Математически! Алгебраически…
Я был
поражен. К чему здесь это слово – Бог? Зачем оно? Откуда взялось? Ведь об этом
не было речи.
Тогда
я схватил брата за худые, влажные от пота плечи и подвел его к окну. Луна
осветила лоб с прилипшими к нему вьющимися прядями волос. Глаза бессмысленно
встретили лунный свет. Но в лице, кроме неразумия, было еще что-то: какое-то
счастливое сияние изнутри.
IV
Брата
повезли в столичную клинику. Бледный доктор провожал его.
Когда
брата ввели в купе, он странно завизжал и забрался на диван с ногами.
Я
остался жить в старом доме.
По
ночам на чердаке кто-то упорно и скучно ходил и даже как будто напевал
вполголоса.
При
доме был небольшой сад, запущенный и лохматый.

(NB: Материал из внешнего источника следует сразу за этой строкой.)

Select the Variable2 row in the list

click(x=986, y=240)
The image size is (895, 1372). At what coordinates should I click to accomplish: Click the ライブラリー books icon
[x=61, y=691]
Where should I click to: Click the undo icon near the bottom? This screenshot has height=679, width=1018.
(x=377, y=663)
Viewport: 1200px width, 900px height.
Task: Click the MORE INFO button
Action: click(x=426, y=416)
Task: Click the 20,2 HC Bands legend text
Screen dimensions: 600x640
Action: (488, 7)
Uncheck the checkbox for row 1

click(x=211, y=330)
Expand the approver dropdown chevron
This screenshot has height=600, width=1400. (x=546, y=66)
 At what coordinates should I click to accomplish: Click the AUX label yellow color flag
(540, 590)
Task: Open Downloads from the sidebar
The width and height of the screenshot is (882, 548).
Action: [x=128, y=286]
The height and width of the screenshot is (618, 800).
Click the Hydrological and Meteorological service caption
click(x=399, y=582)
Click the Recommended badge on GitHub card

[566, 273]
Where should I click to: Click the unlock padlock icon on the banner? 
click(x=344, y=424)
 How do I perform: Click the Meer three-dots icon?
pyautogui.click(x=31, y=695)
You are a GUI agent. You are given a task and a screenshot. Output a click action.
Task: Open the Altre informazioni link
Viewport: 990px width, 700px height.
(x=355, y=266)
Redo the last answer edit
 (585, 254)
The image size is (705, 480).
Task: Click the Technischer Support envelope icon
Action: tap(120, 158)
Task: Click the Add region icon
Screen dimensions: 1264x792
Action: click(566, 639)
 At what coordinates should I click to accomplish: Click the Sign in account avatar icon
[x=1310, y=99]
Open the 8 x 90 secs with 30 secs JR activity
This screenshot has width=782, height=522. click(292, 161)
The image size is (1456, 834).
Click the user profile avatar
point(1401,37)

Пахло пряной травой и медом. Был
крыжовник, малина, искривившиеся яблоки. Днем все тихо дышало и все тихо
дремало. Все было покрыто паутиной и золотистой пылью. Ах, какая была
безраздумная лень и сладость!
Я
лежал в саду, в густой траве, и думал. В голове ленивой вереницей плыли цепкие
мысли. Сознание было светло и ясно. А мне хотелось прежнего хаоса.
Мне
хотелось подглядеть то, что увидел брат. Мне даже казалось порой, что в
спутанном сознании брата разорвался какой-то кусок и что чрез зияющее отверстие
можно было подсмотреть какой-то бесспорный аргумент, какую-то «алгебру».
Однажды
ночью я потихоньку вышел из дому и пошел в поле. У меня была тайная надежда,
что повторится нелепый пейзаж и соблазнительная внутренняя тревога, но ничего
подобного не случилось. Была самая обыкновенная, здоровая, чувственная лунная
ночь. За плетнем в мягком полумраке слышался шорох и шепот, как будто кого-то
обнимали любовно.
А
когда я вернулся домой и лег в постель, мне почудилось, что наверху кто-то
ходит, но теперь мне было все равно.
Потом
я потушил свечку и тотчас открылся целый хаос звуков мелких, мелких, как бисер.
Все
шелестело, шептало и шуршало. А внятное тиканье часов на столике ясно
выделялось среди тьмы.
Они
неустанно твердили:
– Все-таки…
Все-таки… Все-таки…
Это
была как бы насмешка.
Всю
ночь я не спал и слушал шелестящий сумрак.
И
часы неустанно твердили:
– Все-таки…
Все-таки… Все-таки…
Утром
я опять пошел в сад. В саду было тревожно и от чрезмерно яркого света и от
возбужденного треска кузнечиков. Траву скосили, и она беспомощно лежала
умирающая. И от нее так сильно пахло, что кружилась голова.